We attach a FileOutputStream object fos with a file named out.fos and invoke the method write ( int ) defined for the stream class to write out the integer. This stream class only supports methods for writing a single byte or an array of bytes.

When its write method is supplied with an int argument, it takes the lowest byte of that int and writes that out into the file. As a consequence, only the byte whose hex is 62 is written into the file. This explains why the size of the output file out. fos in Table 6.1 is only one byte and why when this file is read in the text mode, the content of the file is the letter ‘b'. FileOutputStream is an example of a byte stream in Java.

Our next attempt, in lines (D) and (E) of the program, consists of

      FileWriter fw = new FileWriter( "out.fw" );      fw.write( anInt );

We attach a FileWriter stream with an output file called out.fw and invoke the method write defined for the stream class. This stream accepts a character or an array of characters, and converts the 2-byte Unicode representation of each into a single byte according to the platform's default encoding scheme. When the write method of this stream is invoked with an int argument, it puts out the character corresponding to the lowest 16 bits of the four bytes of the integer. In our example, the character put out will be the one corresponding to the hex 0062. That character is the letter 'a' and the one byte that will be written into the output file will be the hex 62. That explains why the size of the output file out. fw in Table 6.1 is only one byte and, when read in the text mode, the content of the file appears to be the letter ‘b'. FileWriter is an example of a character output stream in Java.

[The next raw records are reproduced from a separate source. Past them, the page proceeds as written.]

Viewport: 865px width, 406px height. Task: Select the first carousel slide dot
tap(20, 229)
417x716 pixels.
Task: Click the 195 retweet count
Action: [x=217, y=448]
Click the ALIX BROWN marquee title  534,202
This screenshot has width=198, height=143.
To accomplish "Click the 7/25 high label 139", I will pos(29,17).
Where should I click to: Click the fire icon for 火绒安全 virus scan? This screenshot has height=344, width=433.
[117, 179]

Our next attempt, in lines (F) and (G) of the program, consists of

      DataOutputStream dos = new DataOutputStream(                                       new FileOutputStream( "out.dos" ) );      dos.writeInt( anInt );

This is an example of a compound stream, a stream obtained by wrapping one stream, in our case a DataOutputStream, around another stream, FileOutputStream in the code shown. What do we achieve by wrapping one stream around another? Wrapping in the manner shown here allows you to use the "higher-level" functionality of the wrapper stream and the utility of the stream that is wrapped. Compared to just a byte or an array of bytes that a FileOutputStream can write, the class DataOutputStream supports methods for writing out higher level data types such as ints, floats, doubles, Strings, and so on, using methods with names like writeInt, writeFloat, writeDouble, writeChars, and so on. A DataOutputStream knows how to convert these higher level data types into byte streams, which can then be output by the FileOutputStream object. As a consequence, what will be written into the file out. dos will be the four bytes of hex 00 00 00 62-the value of the variable anInt. This accounts for the size 4 for the file out. dos in Table 6.1. If this file is read in text mode, its only displayable character would correspond to the byte of hex 62-the letter ‘b'. DataOutputStream is also a byte stream, like the FileOutputStream.

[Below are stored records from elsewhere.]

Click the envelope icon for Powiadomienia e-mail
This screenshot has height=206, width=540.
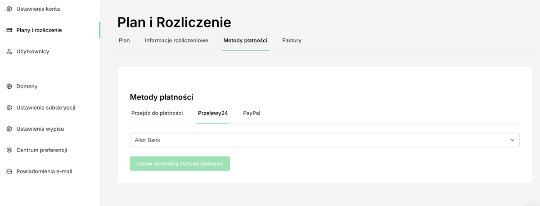(9, 171)
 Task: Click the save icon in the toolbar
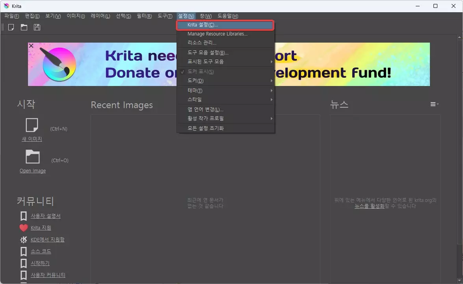(x=37, y=27)
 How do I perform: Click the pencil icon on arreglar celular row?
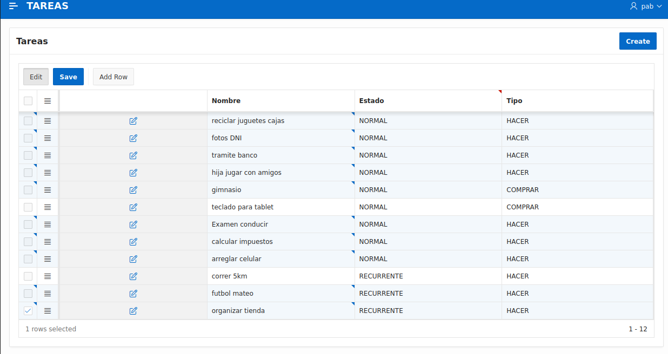(133, 259)
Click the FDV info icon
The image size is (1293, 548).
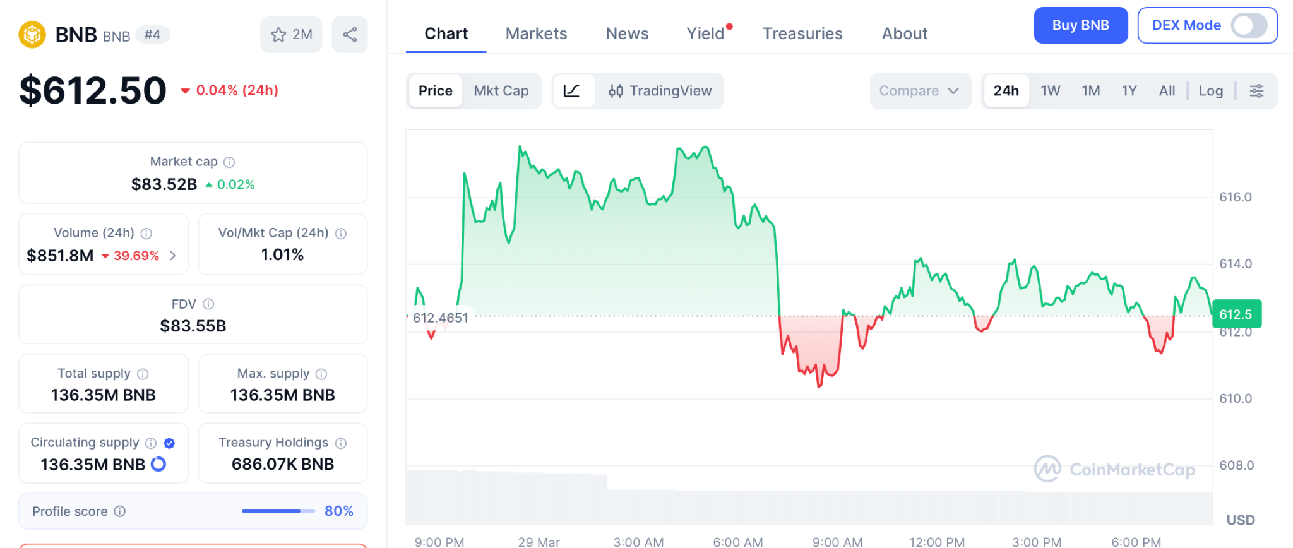(208, 304)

The next attempt to write out an int, in lines (H) and (I) of the program, illustrates the syntax one uses for buffering a stream (although you'd, of course, have no need for buffering if all you want to do is to write out a single integer):

      DataOutputStream dbos = new DataOutputStream(           new BufferedOutputStream(new FileOutputStream("out.dbos")));      dbos.writeInt(anInt);

As mentioned already, unlike C++ streams Java streams do not provide buffering by default. Since the actual transfer of a data to and from a physical device such as a disk can be very slow in relation to the processing speeds, buffering can make a significant performance difference when doing I/O on long streams of data. A BufferedOutputStream accumulates the data to be written out in a section of the memory called the buffer. The actual transfer of the data to the physical device takes place only when the buffer is full or when it is explicitly flushed under program control. Like our previous attempt in lines (F) and (G), note that we are still attaching a DataOutputStream with the output file and we are still using the writeInt method of this stream to write out the integer. The only difference is that the byte stream produced by the DataOutputStream is being routed through a BufferedOutputStream. So, as shown by the entry for the output file out. dbos in Table 6.1, the overall effect in terms of what gets written into the output file and the size of the file remain the same as before. BufferedOutputStream is also a byte stream.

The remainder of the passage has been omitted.